Problem requirements
Rewrite the material below as a numbered list, one item per line, leaving out the blank lines.

[Begin Data provided]

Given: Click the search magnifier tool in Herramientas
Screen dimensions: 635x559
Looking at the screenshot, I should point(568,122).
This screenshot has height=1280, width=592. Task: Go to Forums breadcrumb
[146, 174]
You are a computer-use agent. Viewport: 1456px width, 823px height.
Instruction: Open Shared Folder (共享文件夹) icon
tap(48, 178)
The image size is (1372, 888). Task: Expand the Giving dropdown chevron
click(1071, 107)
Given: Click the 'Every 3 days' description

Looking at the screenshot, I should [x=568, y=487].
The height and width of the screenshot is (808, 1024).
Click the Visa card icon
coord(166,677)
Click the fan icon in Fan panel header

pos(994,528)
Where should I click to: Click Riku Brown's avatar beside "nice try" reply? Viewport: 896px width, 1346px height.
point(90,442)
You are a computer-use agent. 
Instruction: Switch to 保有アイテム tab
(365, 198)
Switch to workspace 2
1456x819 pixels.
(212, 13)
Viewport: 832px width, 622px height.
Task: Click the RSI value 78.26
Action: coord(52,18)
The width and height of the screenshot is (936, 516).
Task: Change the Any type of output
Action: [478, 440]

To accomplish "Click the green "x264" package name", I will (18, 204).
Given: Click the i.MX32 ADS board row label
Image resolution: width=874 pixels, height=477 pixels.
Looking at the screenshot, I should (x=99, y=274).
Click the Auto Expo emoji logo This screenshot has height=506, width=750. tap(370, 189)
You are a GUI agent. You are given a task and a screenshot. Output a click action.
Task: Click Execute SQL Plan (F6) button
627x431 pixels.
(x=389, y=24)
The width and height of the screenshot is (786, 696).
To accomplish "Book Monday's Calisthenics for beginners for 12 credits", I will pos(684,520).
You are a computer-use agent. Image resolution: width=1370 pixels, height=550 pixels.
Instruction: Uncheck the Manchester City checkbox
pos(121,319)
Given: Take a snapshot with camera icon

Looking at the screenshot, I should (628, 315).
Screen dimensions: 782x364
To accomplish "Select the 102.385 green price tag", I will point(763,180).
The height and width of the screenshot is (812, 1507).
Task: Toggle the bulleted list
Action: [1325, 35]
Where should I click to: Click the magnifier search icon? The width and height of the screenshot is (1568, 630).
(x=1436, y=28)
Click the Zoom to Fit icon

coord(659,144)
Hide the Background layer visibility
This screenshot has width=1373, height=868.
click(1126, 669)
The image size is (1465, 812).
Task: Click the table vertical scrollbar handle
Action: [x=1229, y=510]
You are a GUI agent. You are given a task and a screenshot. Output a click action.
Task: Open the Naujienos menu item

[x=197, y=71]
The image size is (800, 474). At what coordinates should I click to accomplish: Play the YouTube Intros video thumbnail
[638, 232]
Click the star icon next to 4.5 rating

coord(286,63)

[End Data provided]

Response
1. Given: Click the search magnifier tool in Herramientas
2. Screen dimensions: 635x559
3. Looking at the screenshot, I should point(568,122).
4. This screenshot has height=1280, width=592. Task: Go to Forums breadcrumb
5. [146, 174]
6. You are a computer-use agent. Viewport: 1456px width, 823px height.
7. Instruction: Open Shared Folder (共享文件夹) icon
8. tap(48, 178)
9. The image size is (1372, 888). Task: Expand the Giving dropdown chevron
10. click(1071, 107)
11. Given: Click the 'Every 3 days' description
12. Looking at the screenshot, I should [x=568, y=487].
13. The height and width of the screenshot is (808, 1024).
14. Click the Visa card icon
15. coord(166,677)
16. Click the fan icon in Fan panel header
17. pos(994,528)
18. Where should I click to: Click Riku Brown's avatar beside "nice try" reply? Viewport: 896px width, 1346px height.
19. point(90,442)
20. You are a computer-use agent. 
21. Instruction: Switch to 保有アイテム tab
22. (365, 198)
23. Switch to workspace 2
24. 1456x819 pixels.
25. (212, 13)
26. Viewport: 832px width, 622px height.
27. Task: Click the RSI value 78.26
28. Action: coord(52,18)
29. The width and height of the screenshot is (936, 516).
30. Task: Change the Any type of output
31. Action: [478, 440]
32. To accomplish "Click the green "x264" package name", I will (18, 204).
33. Given: Click the i.MX32 ADS board row label
34. Image resolution: width=874 pixels, height=477 pixels.
35. Looking at the screenshot, I should (x=99, y=274).
36. Click the Auto Expo emoji logo This screenshot has height=506, width=750. tap(370, 189)
37. You are a GUI agent. You are given a task and a screenshot. Output a click action.
38. Task: Click Execute SQL Plan (F6) button
39. 627x431 pixels.
40. (x=389, y=24)
41. The width and height of the screenshot is (786, 696).
42. To accomplish "Book Monday's Calisthenics for beginners for 12 credits", I will pos(684,520).
43. You are a computer-use agent. Image resolution: width=1370 pixels, height=550 pixels.
44. Instruction: Uncheck the Manchester City checkbox
45. pos(121,319)
46. Given: Take a snapshot with camera icon
47. Looking at the screenshot, I should (628, 315).
48. Screen dimensions: 782x364
49. To accomplish "Select the 102.385 green price tag", I will point(763,180).
50. The height and width of the screenshot is (812, 1507).
51. Task: Toggle the bulleted list
52. Action: [1325, 35]
53. Where should I click to: Click the magnifier search icon? The width and height of the screenshot is (1568, 630).
54. (x=1436, y=28)
55. Click the Zoom to Fit icon
56. coord(659,144)
57. Hide the Background layer visibility
58. This screenshot has width=1373, height=868.
59. click(1126, 669)
60. The image size is (1465, 812).
61. Task: Click the table vertical scrollbar handle
62. Action: [x=1229, y=510]
63. You are a GUI agent. You are given a task and a screenshot. Output a click action.
64. Task: Open the Naujienos menu item
65. [x=197, y=71]
66. The image size is (800, 474). At what coordinates should I click to accomplish: Play the YouTube Intros video thumbnail
67. [638, 232]
68. Click the star icon next to 4.5 rating
69. coord(286,63)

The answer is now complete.